Ahaus – In der Stadt im Kreis Borken ermittelt derzeit die Polizei in NRW. Ein Unbekannter hat vermutlich mit einem Luftgewehr auf eine Katze geschossen. Den Besitzern fiel die Verletzung ihres Haustieres zunächst nicht auf.

Sie vermuteten zunächst, dass die Katze lediglich erkrankt sei und brachten es zu in eine Tierklinik nach Ahaus (NRW). Der Arzt entfernte dem Tier während der Behandlung ein Diabolo-Geschoss aus dem Brustbereich. Diese werden für Luftgewehre und -pistolen verwendet. Der Vorfall endete glücklicherweise nicht tödlich für den Stubentiger. 

Auf Katze in Ahaus (NRW) geschossen: Polizei bittet um Hinweise

Die Polizei vermutet, dass sich die Tat an Silvester (31. Silvester) in der Stadt in NRW ereignet hat. An diesem Tag habe sich die Katze nach Aussage der Besitzer ungewöhnlich lange im Freien aufgehalten. Der Tierhasser könnte sich zwischen Ahaus und dem angrenzenden Ortsteil Wessum aufgehalten haben.

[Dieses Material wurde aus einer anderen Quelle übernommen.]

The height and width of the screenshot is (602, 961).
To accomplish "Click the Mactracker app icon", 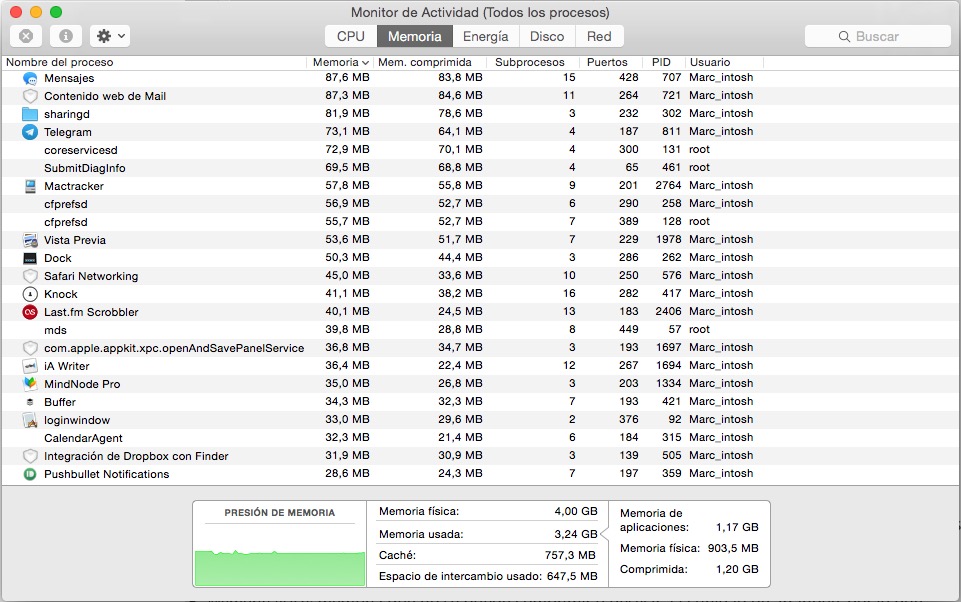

Die Polizei bittet nun Zeugen, sich mit Hinweisen an das Kriminalkommissariat in Ahaus (02561/92 60) zu wenden. Es war nicht der erste Fall dieser Art in der Region in NRW. Vor wenigen Monaten verstarb eine Katze, nachdem jemand in Borken auf sie geschossen hatte.

Auch in anderen Teilen des Münsterlandes treiben sich immer wieder Tierhasser um. So schoss ein Unbekannter in Ibbenbüren einer Katze mit einem Gewehr ins Maul. Ein Tierschutzverein übernahm daraufhin die Kosten für die notwendige Operation. Gleich elf Kugeln musste ein Tierarzt einer Katze entfernen, auf die jemand in Ascheberg geschossen hatte. Vermutet wird, dass ein Jäger für diese Tat verantwortlich war.

Zudem wurde kürzlich einem Pferdetrainer aus dem Kreis Borken wegen Tierquälerei der Prozess gemacht: Er hatte auf einem Hof bei Rhede auf ein Pony eingeschlagen. Doch das Gericht sprach den Mann frei.